The researchers reported the overall proportion of patients with parasite recrudescence to be 26%, with recurrent infections occurring most often in the Pursat providence (46%), where artemisinin resistance is well-established, and least often in the Ratanakiri providence (2%) where resistance is rare. The average time to recurrence and parasite density did not differ between sites. Treatment efficacy with and without PCR correction was greatest in Ratanakiri, while piperaquine concentrations at 7 days were higher in the other two providences. Parasite clearance half-life, time to 90% clearance, the proportion of patients with half-lives longer than 5 hours or detectable parasitemia at 72 hours, and the presence of kelch13 mutations — a known marker for resistance — were all greatest in Pursat.

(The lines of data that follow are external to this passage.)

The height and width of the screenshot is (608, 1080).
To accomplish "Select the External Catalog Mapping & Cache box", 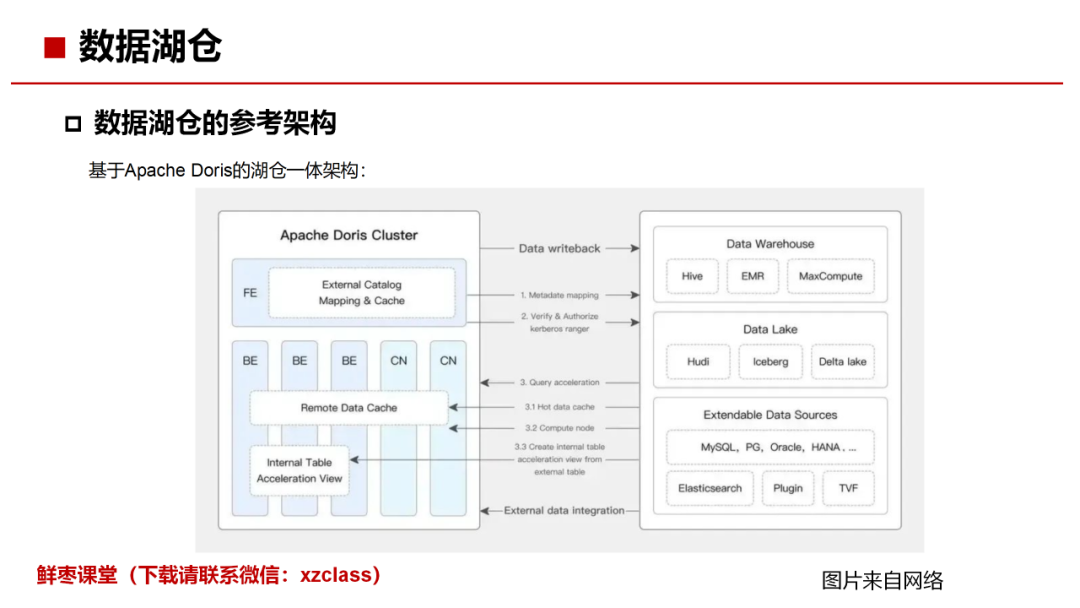I will 361,293.
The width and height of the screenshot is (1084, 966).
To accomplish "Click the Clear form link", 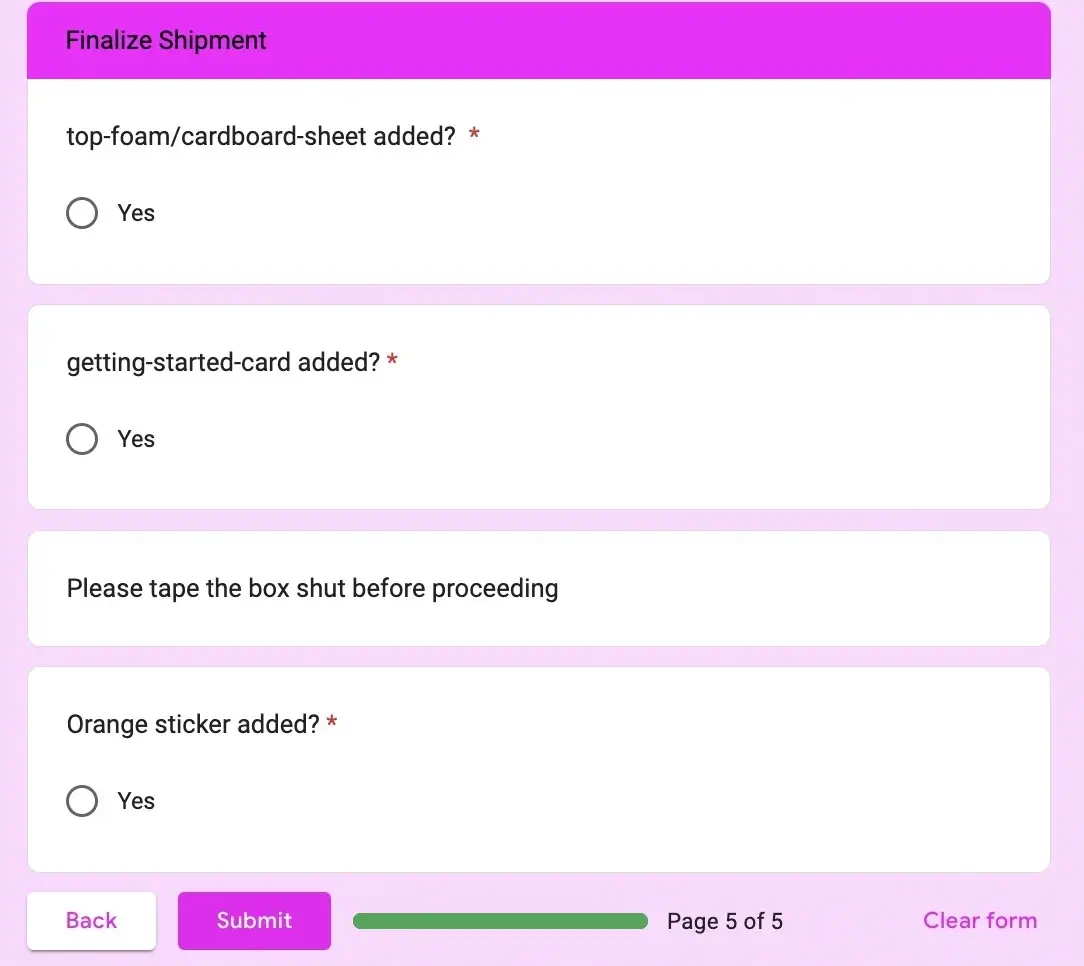I will 979,921.
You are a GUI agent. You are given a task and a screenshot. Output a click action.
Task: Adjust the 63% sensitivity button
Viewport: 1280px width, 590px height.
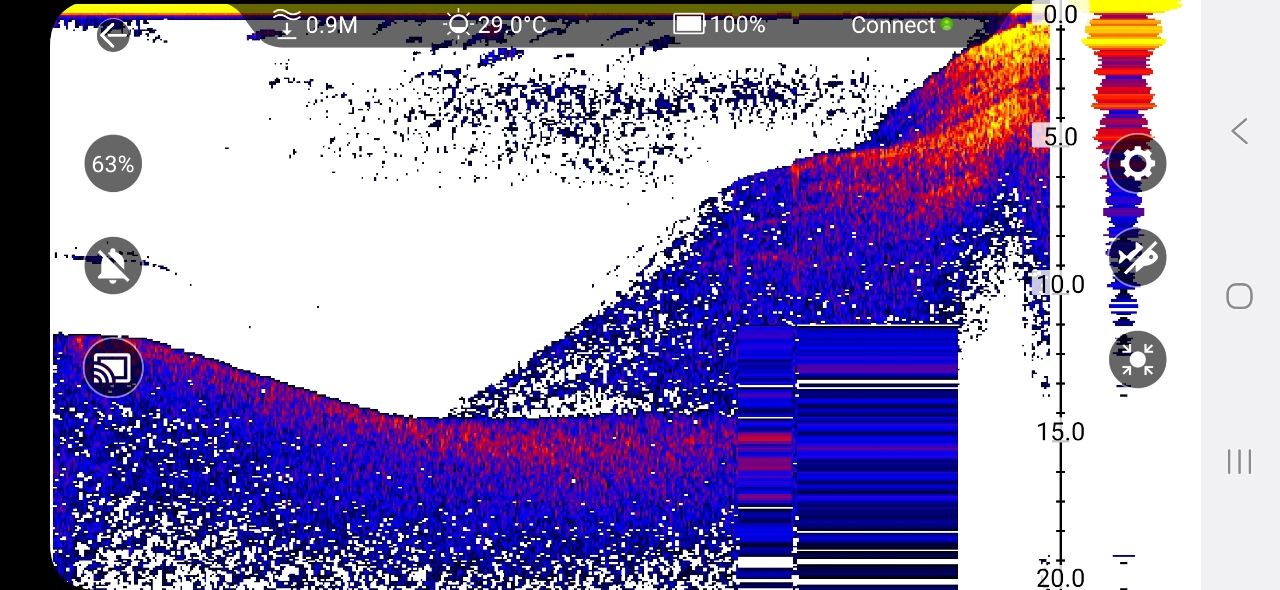[113, 164]
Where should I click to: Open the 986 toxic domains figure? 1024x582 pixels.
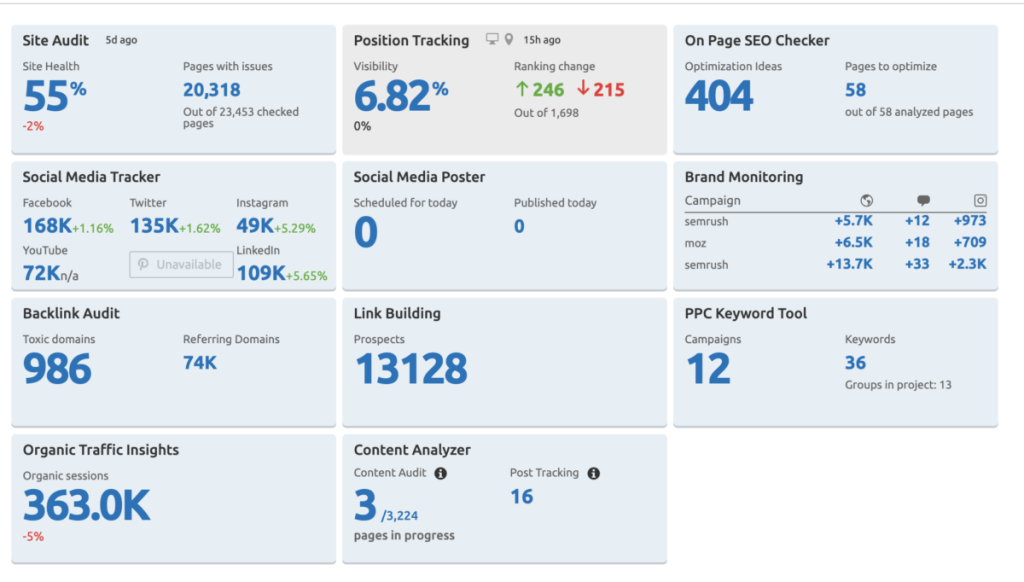coord(57,370)
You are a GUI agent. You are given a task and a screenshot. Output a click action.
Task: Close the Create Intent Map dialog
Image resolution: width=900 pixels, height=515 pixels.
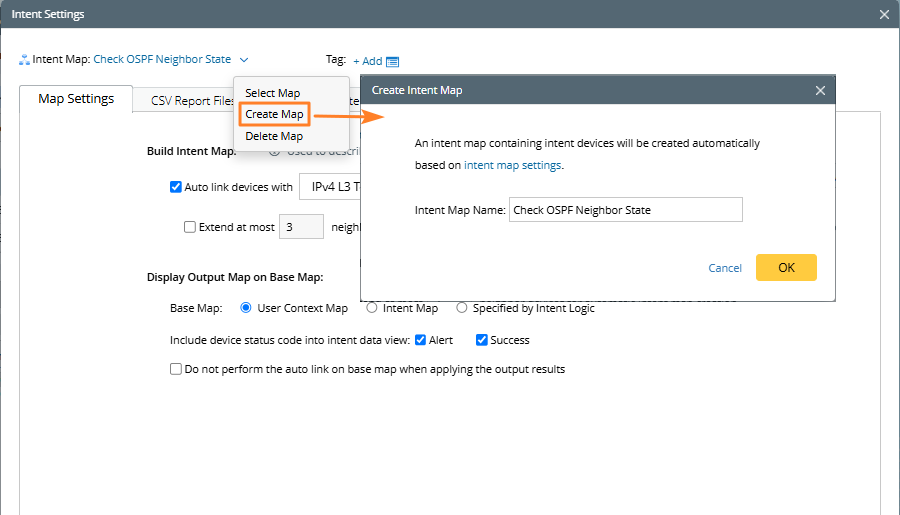pos(820,90)
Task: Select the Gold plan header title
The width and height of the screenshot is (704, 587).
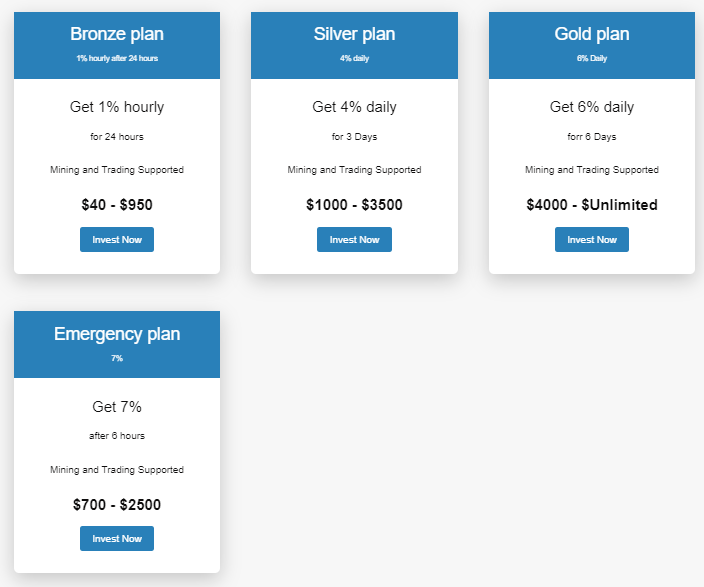Action: pyautogui.click(x=592, y=34)
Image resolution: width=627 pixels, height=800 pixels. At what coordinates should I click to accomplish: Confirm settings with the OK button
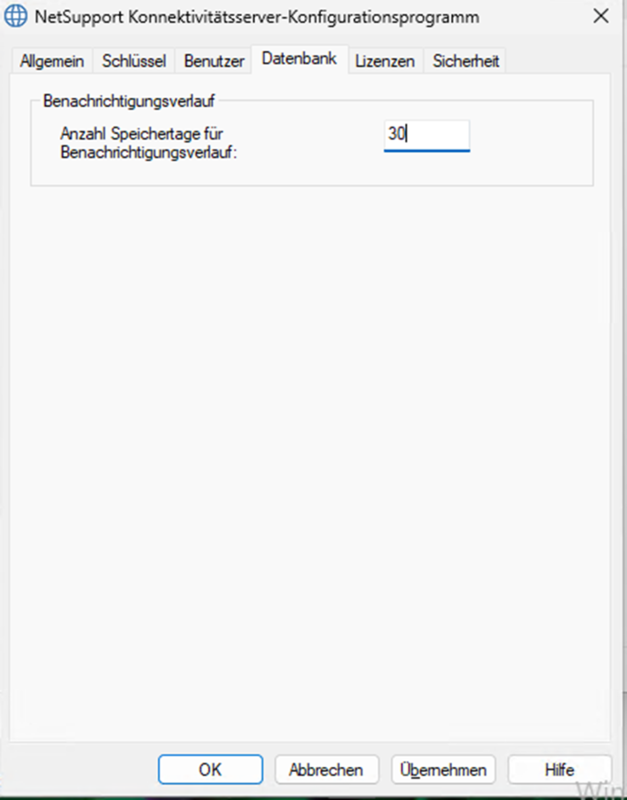pos(210,769)
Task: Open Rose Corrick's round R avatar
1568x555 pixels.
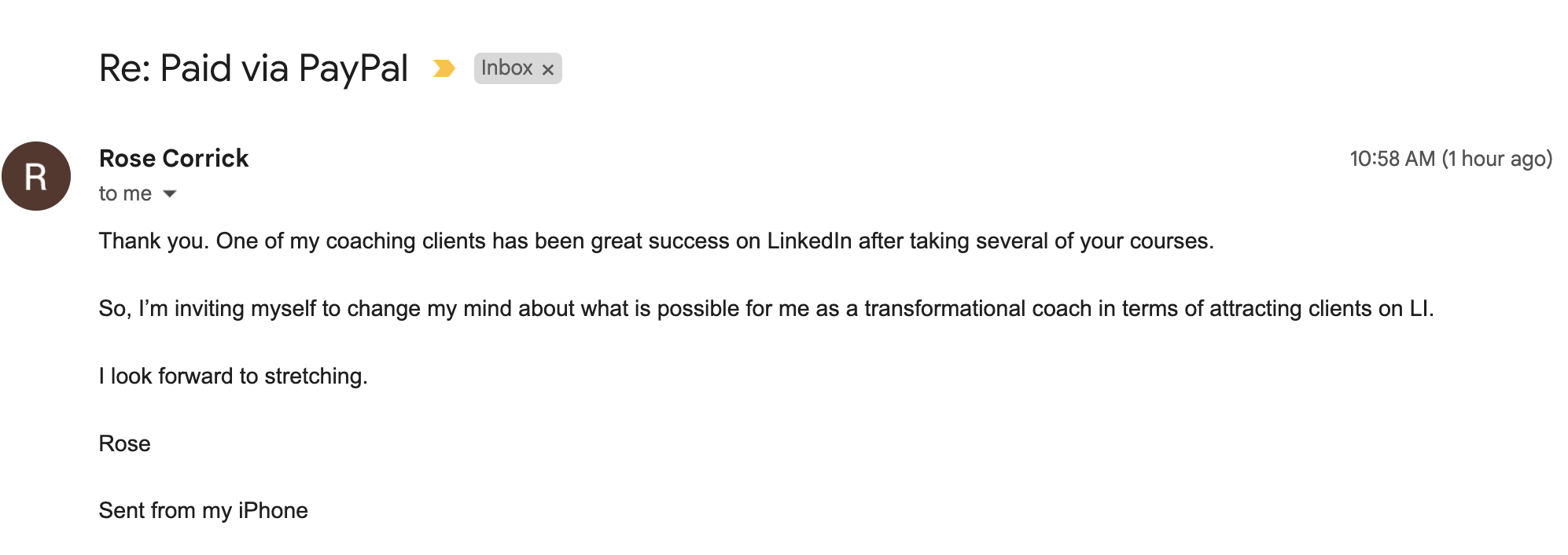Action: pos(36,176)
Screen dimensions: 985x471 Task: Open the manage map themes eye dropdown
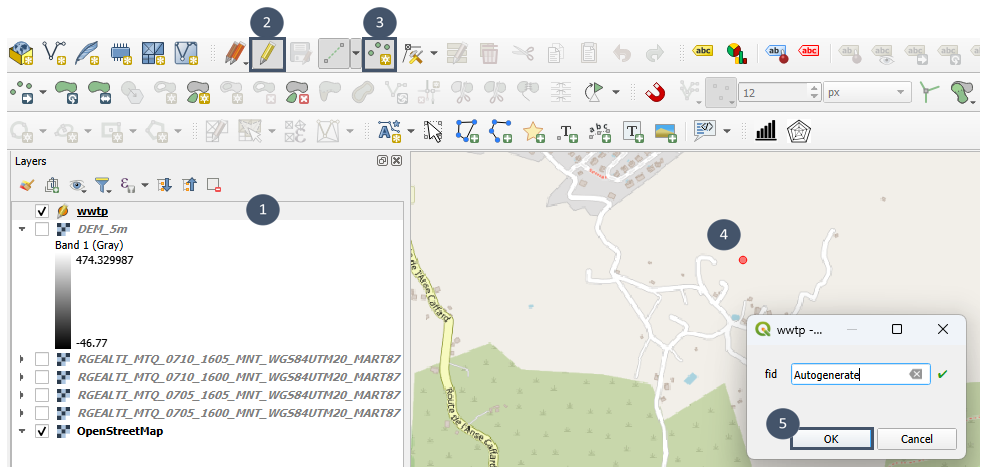77,185
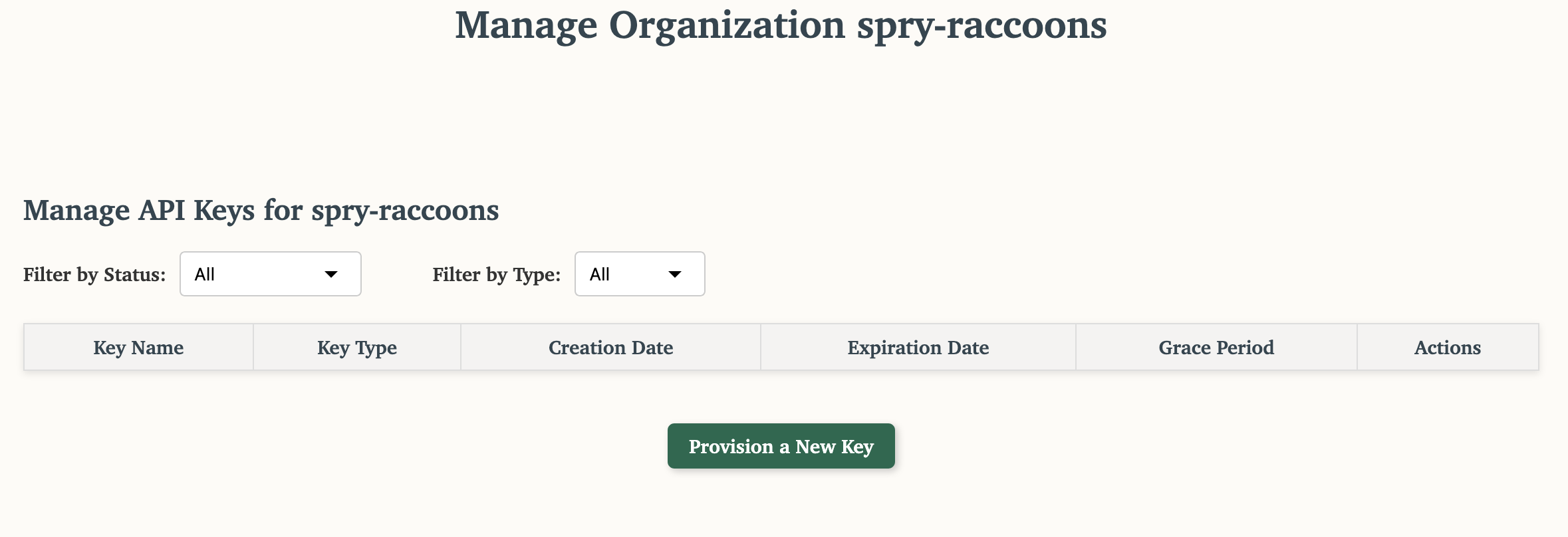
Task: Click 'Manage Organization' in the page title
Action: click(x=650, y=26)
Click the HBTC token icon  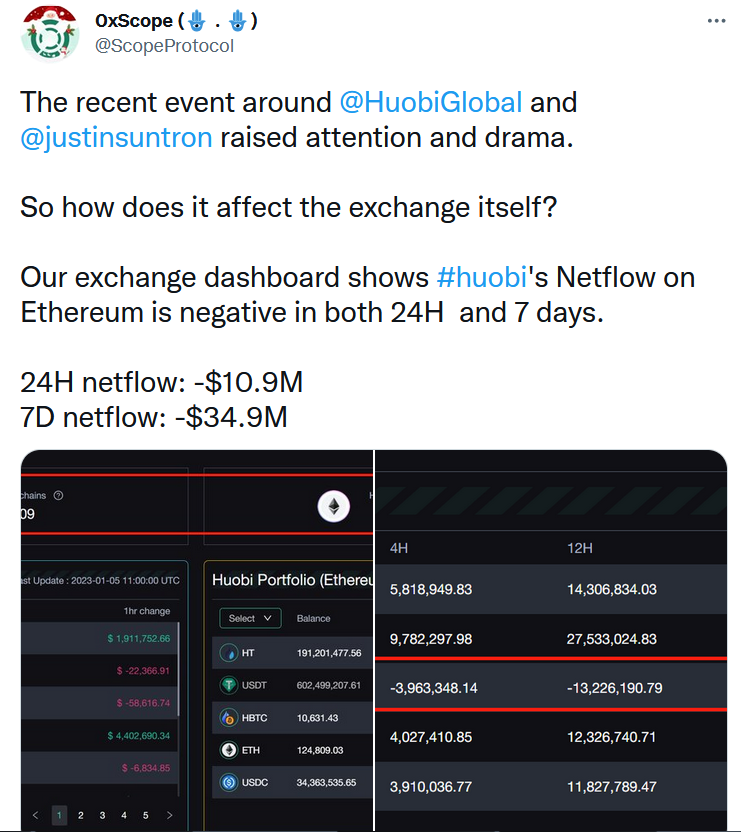(228, 717)
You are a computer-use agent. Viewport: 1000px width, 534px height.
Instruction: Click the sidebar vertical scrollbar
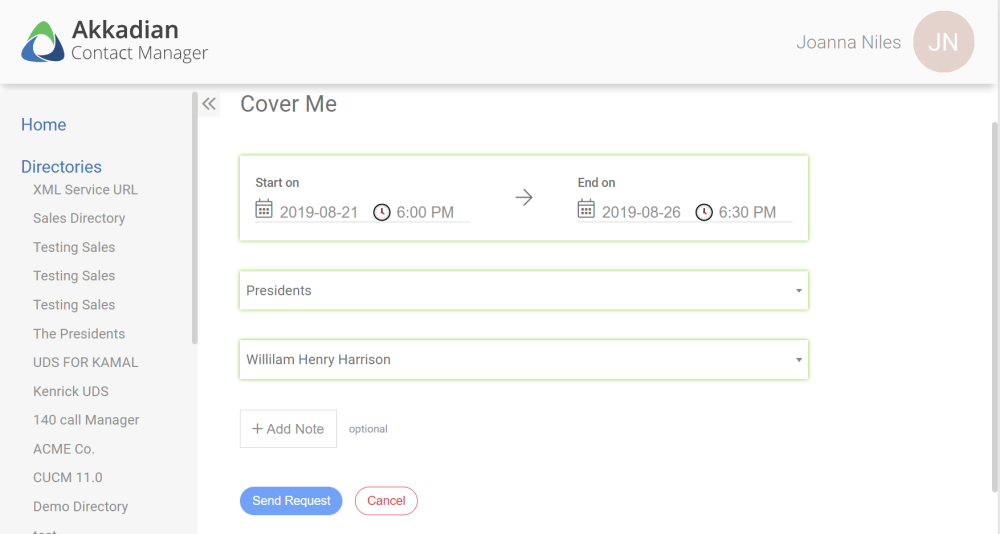pos(195,220)
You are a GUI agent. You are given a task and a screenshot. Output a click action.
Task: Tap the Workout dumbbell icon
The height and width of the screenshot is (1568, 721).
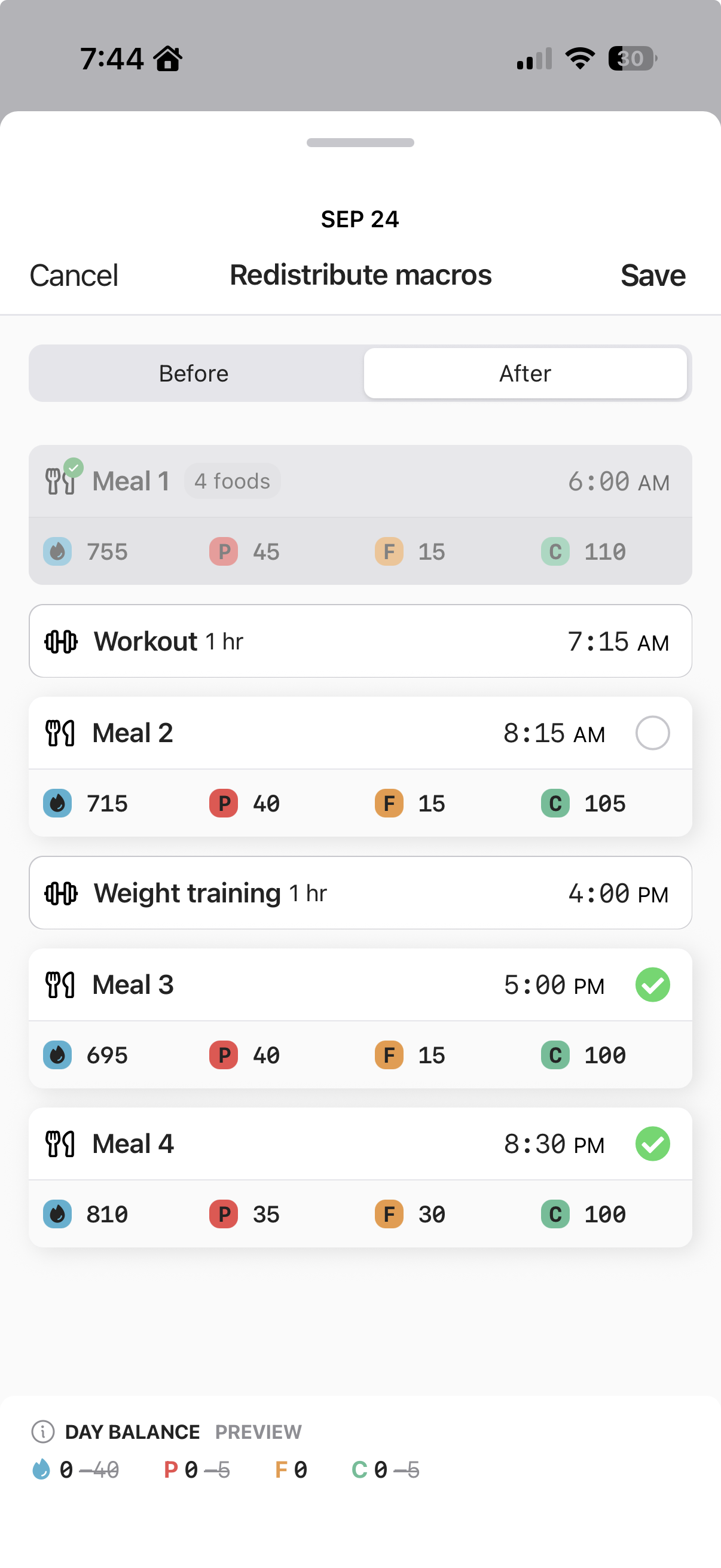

These results highlight the link between artemisinin resistance emergence and worsened patient outcomes, and reinforce the need to seek alternative treatment strategies among affected areas, the researchers wrote.

“Improvements in the treatment of P. falciparum malaria with real-time drug resistance data, identification and treatment of asymptomatic parasite carriers through community treatment campaigns and prevention of gametocyte transmission to mosquitoes with single low-dose primaquine are now needed more than ever if malaria elimination is to succeed in Southeast Asia,” the researchers wrote.

Resistant P. falciparum threatens Southeast Asia, India

The spread of resistant P. falciparum in the regions surrounding Cambodia has been well-documented over the past few years.

From May 2011 to April 2013, Elizabeth Ashley, MBBS, PhD, the TRAC study lead scientist and a clinical researcher at the Mahidol Oxford Tropical Medicine Research Unit, and colleagues analyzed blood samples from 1,241 adults and children in seven Asian and three African countries. After receiving artesunate for 3 days followed by a 3-day course of artemisinin-based combination therapy, the researchers evaluated parasite counts and clearance half-lives among the patients.

They found median parasite clearance half-lives ranging from 1.8 hours in the Democratic Republic of the Congo to 7 hours at the Thailand-Cambodia border. Slow-clearing infections were associated with the presence of kelch13 mutations, which was detected from southern Vietnam up to central Myanmar. Those with slow parasite clearance also had higher incidence of pre- and posttreatment gametocytemia, and thus more transmission potential.

“Front-line artemisinin combination treatments are still very effective at curing the majority of patients,” Ashley said in a press release. “But we need to be vigilant as cure rates have fallen in areas where artemisinin resistance is established. Action is needed to prevent the spread of resistance from Myanmar into neighboring Bangladesh and India.”

This call was taken up again in early 2015, when researchers examined parasite samples collected at 55 malaria treatment centers across Myanmar and border regions in Thailand and Bangladesh from 2013 to 2014 for kelch13 mutations. Nearly two-fifths of the 940 samples obtained carried the mutation, with resistance prevalence in a region of Myanmar only 25 kilometers from the Indian border reaching as high as 47%.

In light of these findings, the researchers warned that spread of the mutation into India and other regions would place thousands of lives at risk and jeopardize global control of the disease.

“The pace at which the geographical extent of artemisinin resistance is spreading is faster than the rate at which control and elimination measures are being developed and instituted, or new drugs being introduced,” they wrote. “A vigorous international effort to contain this enormous threat is needed.” – by Dave Muoio


Amaratunga C, et al. Lancet Infect Dis. 2016;doi:10.1016/S1473-3099(15)00487-9.
Ashley E, et al. N Engl J Med. 2014;doi:10.1056/NEJMoa1314981.
Tun KM, et al. Lancet Infect Dis. 2015;doi:10.1016/S1473-3099(15)70032-0.

Disclosure: The researchers report no relevant financial disclosures.